Although WHO is putting information out to the public on the logistics of the coronavirus, this helpful data is drowned out by the thousands of social media posts that only affirm the fears of the people.

In situations such as this, when people are filled with fear, matters tend to worsen. By stressing over the circumstances, people are actually putting their immune system at risk, making them more susceptible to contracting the disease.

In addition, some people are opting to isolate themselves in their homes to prevent infection; however, this also may compromise their immune system. When people limit their exposure to other germs outside of their homes, they are decreasing the number of pathogens that their body will have to fight off.
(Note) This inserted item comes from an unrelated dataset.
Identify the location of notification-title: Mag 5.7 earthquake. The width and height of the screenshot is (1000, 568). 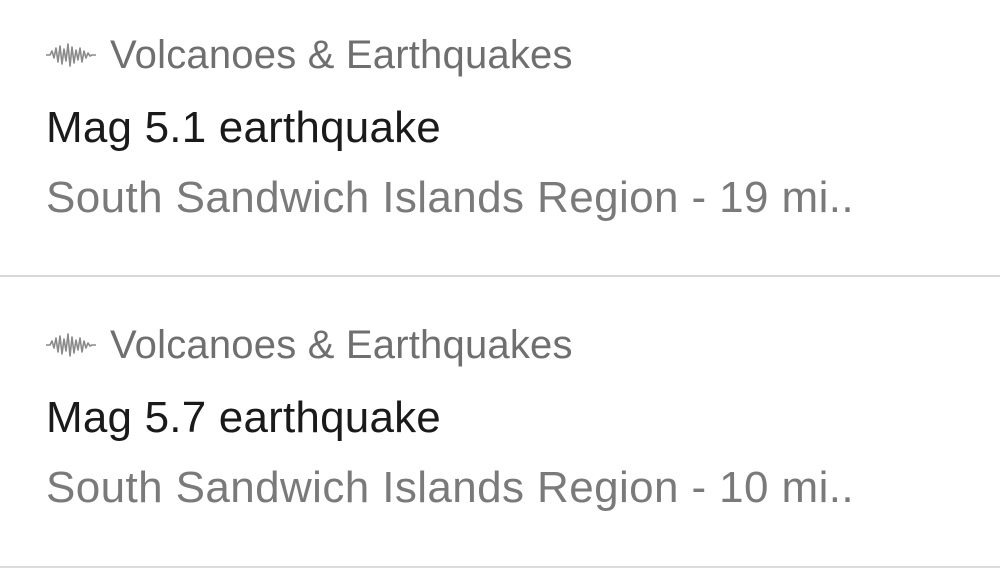
(244, 418).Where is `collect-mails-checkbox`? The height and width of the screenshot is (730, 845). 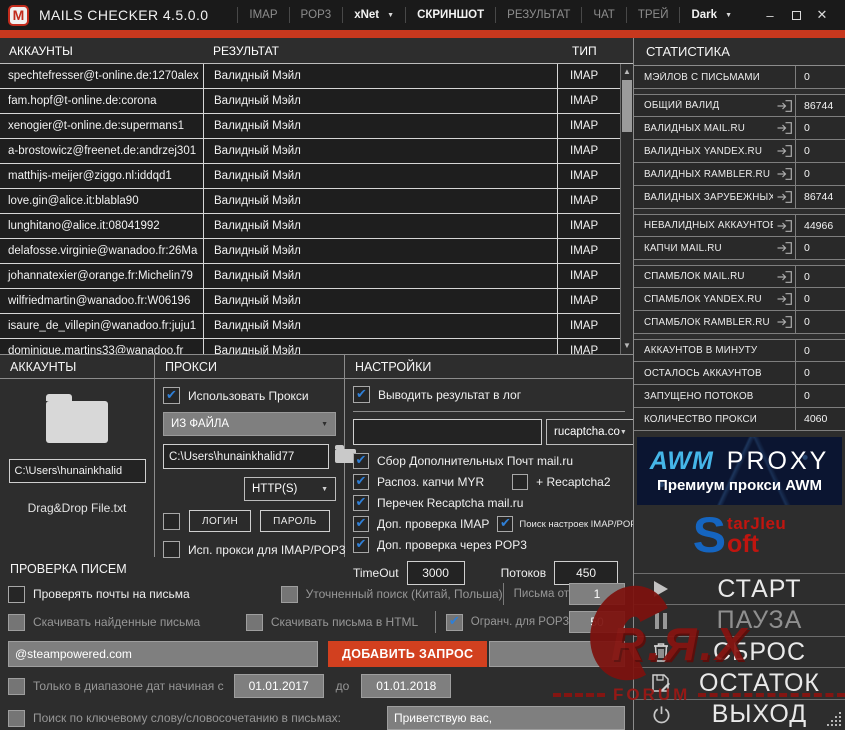 collect-mails-checkbox is located at coordinates (361, 461). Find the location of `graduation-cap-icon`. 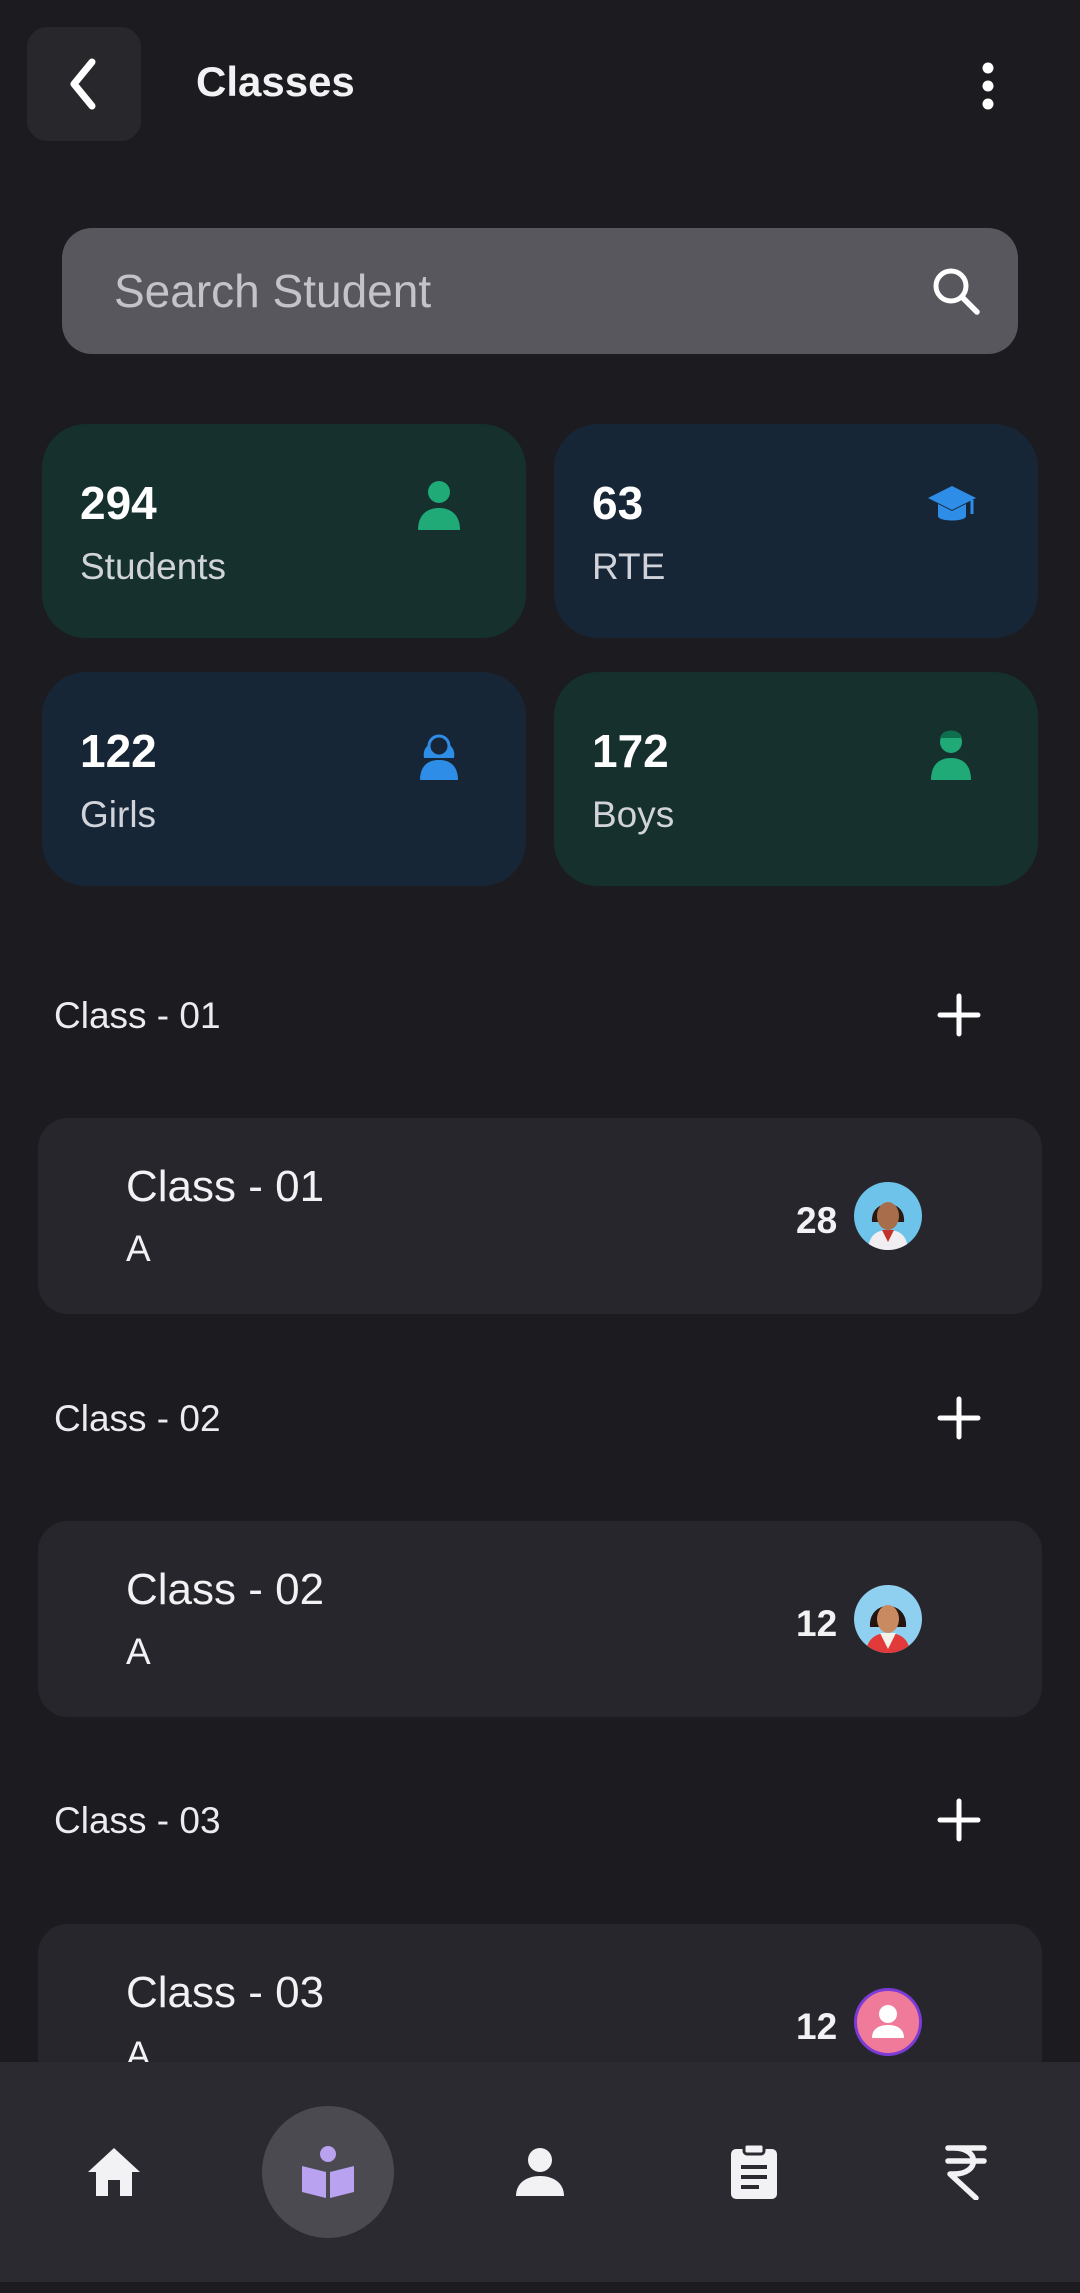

The use of face masks has also been proven to not be as helpful as some tend to believe. Most of the time, people do not properly use their face masks, allowing airborne pathogens to get trapped into their mask, almost guaranteeing their exposure. Even the Surgeon General is warning civilians against the use of face masks in an attempt to prevent infection.

During spring break, I had the privilege of witnessing the effects of mass-hysteria first hand. Young students were sent to school, wrapped in plastic wrap and wearing their face masks. The Seattle-Tacoma airport was not in its usual state of hustle-and-bustle. Friends from the University of Washington came back home two weeks early, turning their one-week spring break into three weeks.

University of Washington is not the only college to cancel in-person classes. Also joining this movement are Stanford, Columbia, Ohio State, Harvard and now Duquesne. In addition to the schools that have already closed down their campuses, many universities nationwide are following this trend. The cancellation of classes has forced universities to go online, meaning students must return home early.

This global panic is not all bad, though. For those brave enough to venture to vacation destinations, round-trip plane tickets to tropical paradises such as Hawaii range anywhere from $200 to $400. While the rest of the world is preoccupied with buying out Costco’s entire stock of toilet paper and water bottles, you could be sitting on the beach, sipping on piña coladas.